▸ **Written problem**
Reproduce each of the entries below word for word, with no changes to any character or line.

▸ **Dataset records**
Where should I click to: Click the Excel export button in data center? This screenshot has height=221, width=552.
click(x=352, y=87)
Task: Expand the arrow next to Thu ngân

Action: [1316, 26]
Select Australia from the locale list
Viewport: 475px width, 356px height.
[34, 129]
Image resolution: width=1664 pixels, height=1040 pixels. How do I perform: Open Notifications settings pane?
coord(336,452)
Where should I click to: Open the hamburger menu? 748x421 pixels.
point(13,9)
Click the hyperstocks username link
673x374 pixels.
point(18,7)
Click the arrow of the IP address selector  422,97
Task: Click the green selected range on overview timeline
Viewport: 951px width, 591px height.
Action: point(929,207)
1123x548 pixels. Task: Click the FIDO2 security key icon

▸ **Reply to the exercise**
Where should I click to: Click the Excel export button in data center? This screenshot has height=221, width=552.
click(x=352, y=87)
Task: Expand the arrow next to Thu ngân

Action: [1316, 26]
Select Australia from the locale list
Viewport: 475px width, 356px height.
[34, 129]
Image resolution: width=1664 pixels, height=1040 pixels. How do I perform: Open Notifications settings pane?
coord(336,452)
Where should I click to: Open the hamburger menu? 748x421 pixels.
point(13,9)
Click the hyperstocks username link
673x374 pixels.
point(18,7)
Click the arrow of the IP address selector  422,97
Task: Click the green selected range on overview timeline
Viewport: 951px width, 591px height.
Action: point(929,207)
1123x548 pixels. Task: Click the FIDO2 security key icon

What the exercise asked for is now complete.